WORK REQUEST
Each line from the one holding "Image resolution: width=768" to the last line of the listing must be set down exactly. No pictures are to be included.

GIVEN DATA
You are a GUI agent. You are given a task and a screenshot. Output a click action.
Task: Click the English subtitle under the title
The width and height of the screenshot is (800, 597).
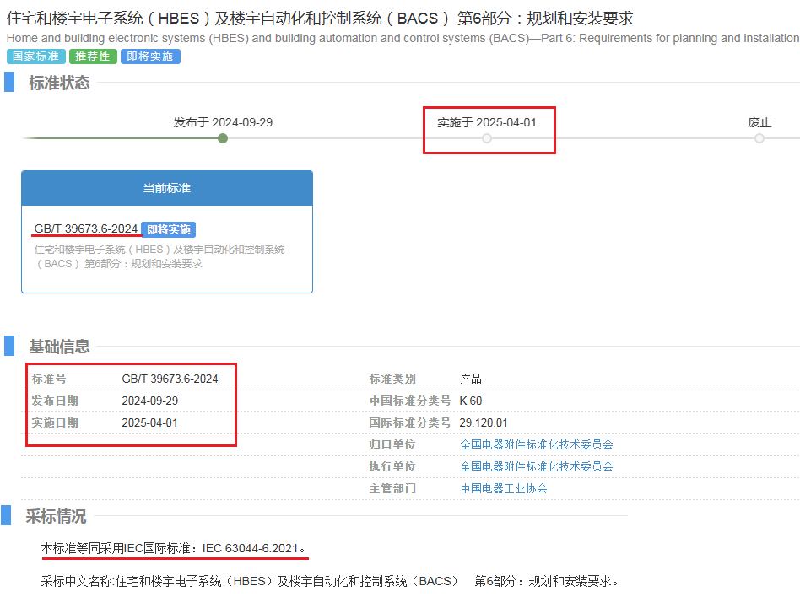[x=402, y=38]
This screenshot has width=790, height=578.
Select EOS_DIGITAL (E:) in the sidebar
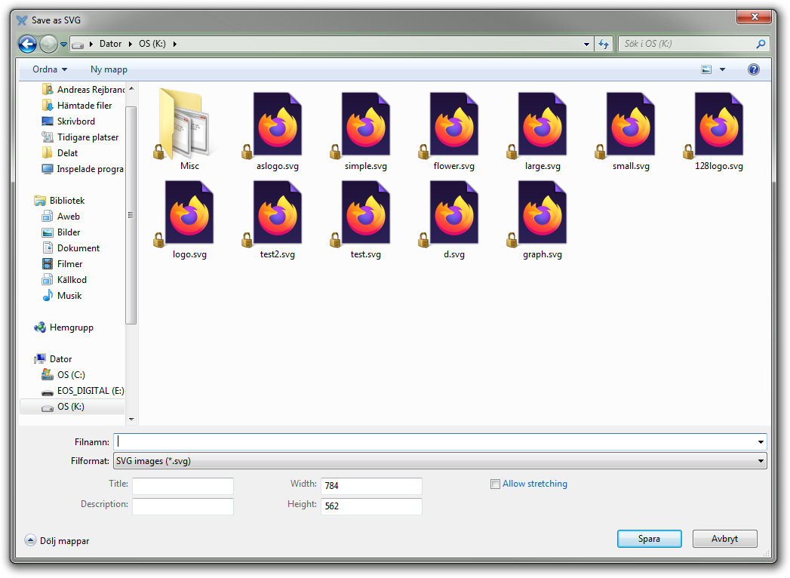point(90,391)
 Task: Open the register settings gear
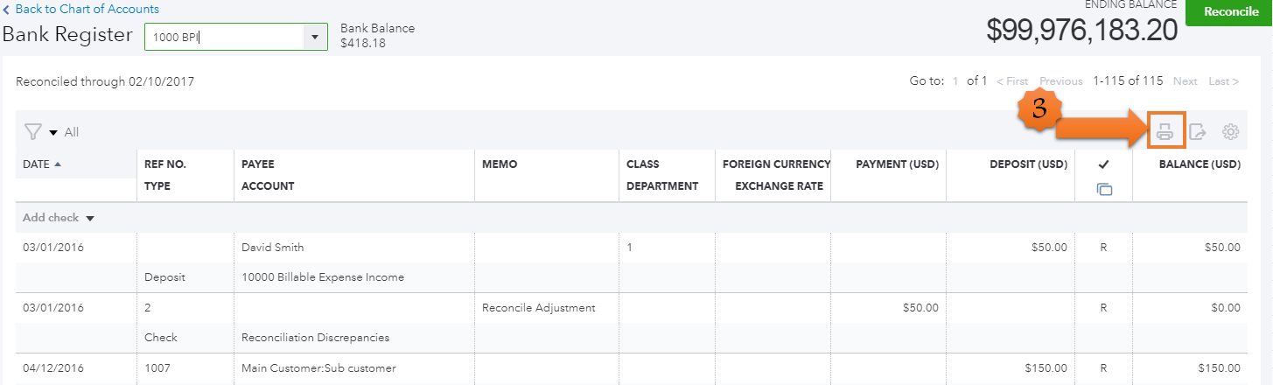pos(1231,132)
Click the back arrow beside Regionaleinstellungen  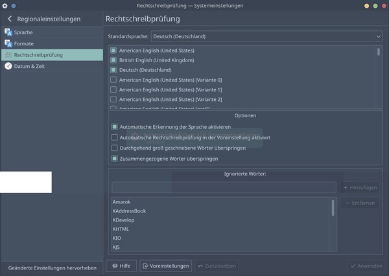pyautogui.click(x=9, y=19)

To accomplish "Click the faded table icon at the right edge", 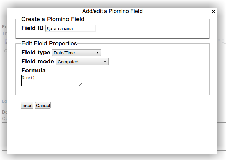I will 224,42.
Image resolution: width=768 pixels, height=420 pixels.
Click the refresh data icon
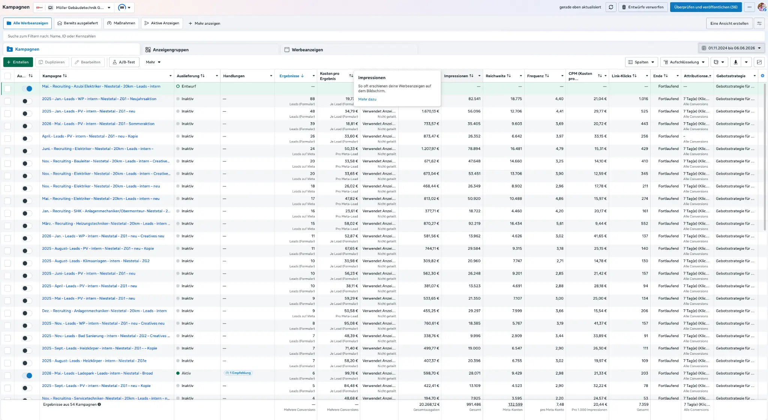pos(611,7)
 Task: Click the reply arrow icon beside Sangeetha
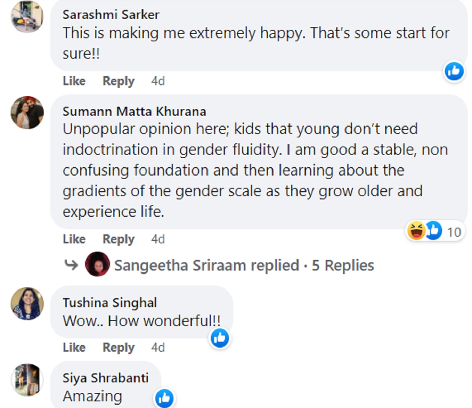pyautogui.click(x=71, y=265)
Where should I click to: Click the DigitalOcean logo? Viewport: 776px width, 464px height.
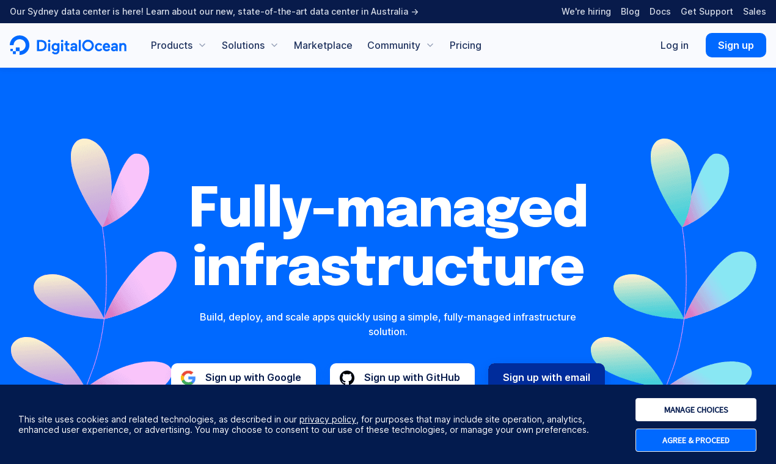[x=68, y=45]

YOUR RESPONSE
Image resolution: width=768 pixels, height=420 pixels.
Click the refresh data icon
pos(611,7)
 Task: Click the reply arrow icon beside Sangeetha
pyautogui.click(x=71, y=265)
Where should I click to: Click the DigitalOcean logo? Viewport: 776px width, 464px height.
[x=68, y=45]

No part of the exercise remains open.